Composition of forward- and reverse-encoded sequences within DNA strands might influence the parity

Most of the regions in prokaryotic chromosomes are composed of coding sequences. Presence of both forward- and reverse-encoded sequences in bacterial chromosomes has been proposed for the observation of Chargaff's second parity in chromosomes.[8,9] So we analyzed only coding sequences in chromosomes of bacteria and archaea to study ISFDP as follows (Fig. 2): in one way (Case I), a DNA strand is only composed of only forward-encoded sequences, and in the other way (Case II), a DNA strand is composed of 50% forward-encoded and 50% reverse-encoded sequences.
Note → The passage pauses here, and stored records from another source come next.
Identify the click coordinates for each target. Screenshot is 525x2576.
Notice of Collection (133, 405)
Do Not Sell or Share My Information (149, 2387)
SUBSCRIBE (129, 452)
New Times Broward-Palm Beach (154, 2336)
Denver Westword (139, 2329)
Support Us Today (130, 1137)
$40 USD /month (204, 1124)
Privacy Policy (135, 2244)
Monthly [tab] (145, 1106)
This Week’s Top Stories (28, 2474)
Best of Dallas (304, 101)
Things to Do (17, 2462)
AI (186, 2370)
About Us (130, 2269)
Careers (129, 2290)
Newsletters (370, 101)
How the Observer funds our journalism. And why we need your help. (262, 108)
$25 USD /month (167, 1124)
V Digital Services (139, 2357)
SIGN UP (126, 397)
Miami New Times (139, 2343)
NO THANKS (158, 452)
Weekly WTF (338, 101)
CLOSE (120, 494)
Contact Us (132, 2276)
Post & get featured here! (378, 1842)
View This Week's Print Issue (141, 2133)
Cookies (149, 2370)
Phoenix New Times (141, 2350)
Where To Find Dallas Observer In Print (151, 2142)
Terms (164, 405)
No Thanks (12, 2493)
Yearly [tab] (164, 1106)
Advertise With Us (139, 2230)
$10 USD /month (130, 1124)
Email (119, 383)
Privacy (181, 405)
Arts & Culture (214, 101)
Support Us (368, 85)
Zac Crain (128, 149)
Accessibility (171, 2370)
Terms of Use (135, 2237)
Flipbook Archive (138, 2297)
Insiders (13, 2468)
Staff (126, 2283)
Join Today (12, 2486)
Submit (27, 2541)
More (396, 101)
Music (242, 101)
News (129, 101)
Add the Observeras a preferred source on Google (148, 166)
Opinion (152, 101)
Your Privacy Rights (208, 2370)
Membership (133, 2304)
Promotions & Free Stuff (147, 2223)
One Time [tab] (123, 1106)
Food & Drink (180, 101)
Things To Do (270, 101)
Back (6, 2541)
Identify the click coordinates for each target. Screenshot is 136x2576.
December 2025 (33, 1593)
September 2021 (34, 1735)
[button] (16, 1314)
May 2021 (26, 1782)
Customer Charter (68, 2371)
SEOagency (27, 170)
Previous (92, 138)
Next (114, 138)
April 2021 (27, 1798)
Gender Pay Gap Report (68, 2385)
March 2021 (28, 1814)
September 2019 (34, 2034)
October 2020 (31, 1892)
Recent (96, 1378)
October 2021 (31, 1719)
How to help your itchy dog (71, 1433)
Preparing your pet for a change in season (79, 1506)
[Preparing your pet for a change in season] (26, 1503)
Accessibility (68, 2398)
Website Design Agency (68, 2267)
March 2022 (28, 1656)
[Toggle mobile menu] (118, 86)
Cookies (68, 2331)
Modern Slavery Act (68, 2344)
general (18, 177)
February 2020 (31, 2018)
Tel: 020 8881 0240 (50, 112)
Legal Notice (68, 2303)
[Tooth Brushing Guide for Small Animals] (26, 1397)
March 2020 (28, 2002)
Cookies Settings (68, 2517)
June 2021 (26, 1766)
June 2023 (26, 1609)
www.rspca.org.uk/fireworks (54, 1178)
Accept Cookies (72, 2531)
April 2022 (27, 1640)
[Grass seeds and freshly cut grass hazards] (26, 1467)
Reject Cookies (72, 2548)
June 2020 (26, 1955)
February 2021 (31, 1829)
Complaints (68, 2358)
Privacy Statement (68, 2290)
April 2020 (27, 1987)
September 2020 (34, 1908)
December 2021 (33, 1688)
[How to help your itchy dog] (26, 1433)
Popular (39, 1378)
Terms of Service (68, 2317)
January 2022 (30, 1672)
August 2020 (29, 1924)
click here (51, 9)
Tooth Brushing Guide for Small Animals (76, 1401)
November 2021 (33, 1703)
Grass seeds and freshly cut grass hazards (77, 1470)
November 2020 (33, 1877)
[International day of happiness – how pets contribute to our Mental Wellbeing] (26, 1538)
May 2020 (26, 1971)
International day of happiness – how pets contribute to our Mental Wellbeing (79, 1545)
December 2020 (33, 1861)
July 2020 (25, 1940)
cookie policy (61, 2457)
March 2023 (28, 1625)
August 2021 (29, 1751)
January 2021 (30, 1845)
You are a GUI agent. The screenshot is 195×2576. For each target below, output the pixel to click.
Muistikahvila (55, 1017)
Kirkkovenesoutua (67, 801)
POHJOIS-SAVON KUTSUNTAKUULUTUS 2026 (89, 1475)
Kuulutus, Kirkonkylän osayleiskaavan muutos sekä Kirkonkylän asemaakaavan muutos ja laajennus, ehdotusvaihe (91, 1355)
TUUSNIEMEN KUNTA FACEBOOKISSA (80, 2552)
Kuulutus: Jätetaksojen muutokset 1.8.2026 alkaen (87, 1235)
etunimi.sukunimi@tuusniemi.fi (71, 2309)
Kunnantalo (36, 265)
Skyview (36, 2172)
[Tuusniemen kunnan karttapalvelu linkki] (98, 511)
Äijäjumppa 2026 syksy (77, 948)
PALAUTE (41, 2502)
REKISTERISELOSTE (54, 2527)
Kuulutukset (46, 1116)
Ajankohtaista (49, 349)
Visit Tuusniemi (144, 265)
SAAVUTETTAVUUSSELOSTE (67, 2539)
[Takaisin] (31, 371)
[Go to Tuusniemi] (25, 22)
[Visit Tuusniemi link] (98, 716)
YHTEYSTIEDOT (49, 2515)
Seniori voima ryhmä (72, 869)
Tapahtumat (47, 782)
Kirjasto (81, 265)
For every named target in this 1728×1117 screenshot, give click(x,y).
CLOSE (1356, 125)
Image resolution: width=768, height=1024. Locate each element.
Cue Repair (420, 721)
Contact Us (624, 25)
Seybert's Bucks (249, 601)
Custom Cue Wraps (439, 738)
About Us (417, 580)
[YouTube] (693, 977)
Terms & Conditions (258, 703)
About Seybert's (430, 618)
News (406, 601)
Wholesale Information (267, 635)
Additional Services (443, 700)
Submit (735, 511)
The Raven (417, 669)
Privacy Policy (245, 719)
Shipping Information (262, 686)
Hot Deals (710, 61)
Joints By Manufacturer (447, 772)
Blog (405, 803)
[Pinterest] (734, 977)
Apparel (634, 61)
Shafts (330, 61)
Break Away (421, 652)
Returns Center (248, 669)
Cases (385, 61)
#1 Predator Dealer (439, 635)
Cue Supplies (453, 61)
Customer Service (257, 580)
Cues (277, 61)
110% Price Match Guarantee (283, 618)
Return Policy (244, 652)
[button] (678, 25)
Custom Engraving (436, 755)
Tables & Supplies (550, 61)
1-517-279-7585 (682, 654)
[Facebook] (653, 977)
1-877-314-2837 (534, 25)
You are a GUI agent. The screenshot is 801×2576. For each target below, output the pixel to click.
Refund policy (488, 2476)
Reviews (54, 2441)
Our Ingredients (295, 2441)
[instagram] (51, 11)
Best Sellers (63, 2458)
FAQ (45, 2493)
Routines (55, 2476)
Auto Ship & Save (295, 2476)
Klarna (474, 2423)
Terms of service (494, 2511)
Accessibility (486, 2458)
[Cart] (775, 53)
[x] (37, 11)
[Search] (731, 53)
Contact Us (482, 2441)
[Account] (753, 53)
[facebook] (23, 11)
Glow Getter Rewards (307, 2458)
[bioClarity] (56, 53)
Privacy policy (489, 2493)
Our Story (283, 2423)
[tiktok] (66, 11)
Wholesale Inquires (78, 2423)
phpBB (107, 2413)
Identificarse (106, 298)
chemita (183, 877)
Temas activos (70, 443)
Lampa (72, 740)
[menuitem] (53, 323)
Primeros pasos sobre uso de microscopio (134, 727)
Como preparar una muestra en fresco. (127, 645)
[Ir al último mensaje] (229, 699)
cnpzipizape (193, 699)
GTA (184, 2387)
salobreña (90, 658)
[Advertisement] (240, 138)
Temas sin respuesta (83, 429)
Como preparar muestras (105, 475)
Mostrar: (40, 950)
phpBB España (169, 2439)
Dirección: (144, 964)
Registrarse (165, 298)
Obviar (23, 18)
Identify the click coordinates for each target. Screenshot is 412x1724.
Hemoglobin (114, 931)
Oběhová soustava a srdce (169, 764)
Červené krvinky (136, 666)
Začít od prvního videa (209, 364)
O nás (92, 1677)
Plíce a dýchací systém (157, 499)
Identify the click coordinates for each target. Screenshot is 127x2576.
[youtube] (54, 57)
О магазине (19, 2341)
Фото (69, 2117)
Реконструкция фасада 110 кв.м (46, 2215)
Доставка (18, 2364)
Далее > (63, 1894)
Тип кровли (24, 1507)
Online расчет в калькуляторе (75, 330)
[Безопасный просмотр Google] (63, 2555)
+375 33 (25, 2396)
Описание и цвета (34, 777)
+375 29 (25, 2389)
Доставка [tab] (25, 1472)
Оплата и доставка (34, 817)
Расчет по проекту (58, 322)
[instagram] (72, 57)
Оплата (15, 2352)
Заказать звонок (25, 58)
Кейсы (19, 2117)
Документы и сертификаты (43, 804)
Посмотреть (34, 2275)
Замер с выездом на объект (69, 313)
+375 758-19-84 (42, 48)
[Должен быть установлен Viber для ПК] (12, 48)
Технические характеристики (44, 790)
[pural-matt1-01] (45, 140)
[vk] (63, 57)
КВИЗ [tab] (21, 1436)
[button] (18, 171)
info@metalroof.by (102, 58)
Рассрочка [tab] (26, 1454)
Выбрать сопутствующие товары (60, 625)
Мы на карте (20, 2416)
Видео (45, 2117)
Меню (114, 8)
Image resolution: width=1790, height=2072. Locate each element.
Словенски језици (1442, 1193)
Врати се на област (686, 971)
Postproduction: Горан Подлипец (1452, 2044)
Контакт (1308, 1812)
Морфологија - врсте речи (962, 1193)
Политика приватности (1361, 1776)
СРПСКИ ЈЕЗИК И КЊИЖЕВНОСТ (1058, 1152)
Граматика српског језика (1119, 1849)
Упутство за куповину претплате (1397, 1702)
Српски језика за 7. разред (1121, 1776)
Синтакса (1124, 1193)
The result is shown for E. coli chromosome (Fig. 3A and B). The smooth frequency curves of complementary nucleotides overlap in Fig. 3B, whereas in Fig. 3A, they do not overlap. The significance of these overlaps were studied by the KS test which suggests that the similarity between the distribution of complementary nucleotides in Case II. Similar results were obtained by the analysis of several bacterial (10) and archaea (15) chromosomes.
Figure 3

(A and B) Frequency distribution study of nucleotides in coding sequences. Smooth curves present the group-frequency distribution of the four nucleotides a (square), t (asterisk), g (triangle) and c (rhombus). The X-axis represents the abundance values of the nucleotide spanning a range, whereas the Y-axis represents the frequency of the abundance values. In (A), the frequency of the nucleotides in a DNA strand only composed of forward encoded sequences of E. coli is shown (coding sequences analyzed for other chromosomes exhibited the similar feature). It is evident from (B) that the frequency distributions of the complementary nucleotides do not overlap. In (B), the frequency of the nucleotides of the same DNA strand done where 50% of the sequence was joined with the rest after reverse complementation (see the Materials and methods section). This resembled a strand composed of 50% forward encoded sequences and 50% reverse encoded sequences. It is evident from the figures that parity between the complementary nucleotides is observed in this case. These observations have been confirmed by the KS test.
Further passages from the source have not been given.